The district's plan had been to equalize enrollment at the two schools. Though they had a number of stated goals, none of them included race. They did admit, however, that race was one of many factors used in considering how the new zones would be placed. This was done with the stated purpose of reducing "racial isolation" at Harriton High School. In his official decision, district Judge Michael Baylson ruled that:

"The task of running a populous township's school system composed of two high schools, two middle schools, and six elementary schools, is not one in which a federal district judge should interfere unless there is an overriding constitutional issue. Nevertheless, discrimination against any individual because of race or any other protected classification is illegal, and a judge has a high responsibility to act once proof of discrimination has been presented. This case requires the Court to balance these competing interests in deciding whether the redistricting of a geographic area due to its racial makeup violates the Equal Protection Clause and requires judicial action contrary to the school district's assignment plan."

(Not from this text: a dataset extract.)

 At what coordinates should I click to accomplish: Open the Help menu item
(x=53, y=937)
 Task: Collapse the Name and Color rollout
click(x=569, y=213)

In the striking of this balance, the concept of judicial scrutiny comes into play. There are three levels of scrutiny, each one applying to a different type of discrimination case and each one requiring more evidence than the last that the measure being reviewed is necessary. Though the school district argued that it was not appropriate, Baylson applied strict scrutiny, the highest of the three levels. In ruling that the new zones passed strict scrutiny, Baylson decided that the redistricting was 'narrowly tailored' to achieve a 'compelling governmental interest' while restricting the freedom of the affected students as little as possible.

The judge stated that "Although Congress and the Supreme Court have unequivocally prohibited public officials from discriminating on the basis of individual racial classifications in distributing benefits or burdens, neither has determined that adverse impact alone is unconstitutional." That is to say, the students in question may be burdened by the district's decision, but they have not proved that they were burdened specifically because they were black, so it's not clear that discrimination has taken place. The district argued that it would have adopted this plan whether or not the racial data had been available.

The students involved released a statement expressing their disappointment with the Supreme Court's decision. However, they also expressed pride in their accomplishments. The press release below is worded in the third person:

They have brought to light the fact that the Lower Merion School Board's redistricting process was driven largely by racial considerations, and that this happened in private, behind closed doors, all while the District was denying that it was going on. They have brought to light the fact that the District has manipulated its own policies on things like school walk zones in a way that disadvantages some of the citizens while bestowing advantages on others. If nothing else, Students Doe and their families are hopeful that these proceedings will cause the District to be more open, transparent, and honest going forward, and that the District will act in the collective best interest of all its students irrespective of their race.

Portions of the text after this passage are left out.